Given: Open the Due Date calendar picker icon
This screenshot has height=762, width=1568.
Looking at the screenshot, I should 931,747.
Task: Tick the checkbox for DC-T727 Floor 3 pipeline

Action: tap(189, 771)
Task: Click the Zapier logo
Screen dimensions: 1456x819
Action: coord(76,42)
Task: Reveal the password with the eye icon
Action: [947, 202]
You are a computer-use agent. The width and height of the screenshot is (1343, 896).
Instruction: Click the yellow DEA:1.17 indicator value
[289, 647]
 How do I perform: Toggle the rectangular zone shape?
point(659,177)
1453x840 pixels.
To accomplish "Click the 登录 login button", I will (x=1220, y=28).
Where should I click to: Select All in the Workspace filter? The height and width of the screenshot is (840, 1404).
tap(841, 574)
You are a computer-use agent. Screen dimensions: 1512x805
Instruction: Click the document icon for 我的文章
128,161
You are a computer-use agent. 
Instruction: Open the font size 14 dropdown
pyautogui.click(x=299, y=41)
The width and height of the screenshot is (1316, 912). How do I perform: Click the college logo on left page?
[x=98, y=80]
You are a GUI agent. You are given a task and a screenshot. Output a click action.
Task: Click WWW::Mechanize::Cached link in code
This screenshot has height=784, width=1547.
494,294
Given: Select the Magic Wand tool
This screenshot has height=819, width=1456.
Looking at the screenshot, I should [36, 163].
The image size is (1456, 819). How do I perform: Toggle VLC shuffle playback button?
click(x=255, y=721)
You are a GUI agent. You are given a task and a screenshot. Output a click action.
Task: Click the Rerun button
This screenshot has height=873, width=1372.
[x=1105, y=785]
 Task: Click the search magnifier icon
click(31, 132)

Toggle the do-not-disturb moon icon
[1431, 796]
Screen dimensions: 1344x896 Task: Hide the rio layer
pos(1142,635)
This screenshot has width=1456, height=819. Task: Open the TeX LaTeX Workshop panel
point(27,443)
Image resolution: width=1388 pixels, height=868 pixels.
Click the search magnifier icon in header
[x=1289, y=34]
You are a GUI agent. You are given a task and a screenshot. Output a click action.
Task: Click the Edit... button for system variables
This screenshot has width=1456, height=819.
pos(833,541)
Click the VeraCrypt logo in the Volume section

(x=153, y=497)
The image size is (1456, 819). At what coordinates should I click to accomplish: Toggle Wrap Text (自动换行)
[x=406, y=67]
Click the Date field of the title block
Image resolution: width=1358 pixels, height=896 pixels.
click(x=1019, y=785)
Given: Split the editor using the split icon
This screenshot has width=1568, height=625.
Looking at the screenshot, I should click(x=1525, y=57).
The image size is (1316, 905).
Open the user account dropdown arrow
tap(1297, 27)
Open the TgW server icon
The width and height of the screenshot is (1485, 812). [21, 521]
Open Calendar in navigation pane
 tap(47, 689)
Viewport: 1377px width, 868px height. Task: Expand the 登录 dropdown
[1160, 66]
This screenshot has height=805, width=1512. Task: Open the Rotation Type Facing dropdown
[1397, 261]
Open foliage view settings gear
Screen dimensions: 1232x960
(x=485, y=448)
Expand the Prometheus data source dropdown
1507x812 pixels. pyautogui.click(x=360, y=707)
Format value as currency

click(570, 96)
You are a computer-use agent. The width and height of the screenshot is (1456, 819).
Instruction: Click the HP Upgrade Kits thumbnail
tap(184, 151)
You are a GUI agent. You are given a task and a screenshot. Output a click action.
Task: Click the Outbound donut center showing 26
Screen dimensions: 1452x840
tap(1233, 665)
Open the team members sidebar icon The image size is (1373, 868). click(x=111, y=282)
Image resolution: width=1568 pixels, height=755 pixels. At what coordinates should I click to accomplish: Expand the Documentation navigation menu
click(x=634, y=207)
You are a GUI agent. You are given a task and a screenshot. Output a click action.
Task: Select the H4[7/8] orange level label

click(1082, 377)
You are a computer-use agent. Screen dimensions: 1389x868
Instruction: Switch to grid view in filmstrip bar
------------------------------
Repeat exactly, and only, the run of lines from the start of the material above through the line that holds "Task: Click the Zapier logo".

Given: Open the Due Date calendar picker icon
This screenshot has height=762, width=1568.
Looking at the screenshot, I should 931,747.
Task: Tick the checkbox for DC-T727 Floor 3 pipeline

Action: tap(189, 771)
Task: Click the Zapier logo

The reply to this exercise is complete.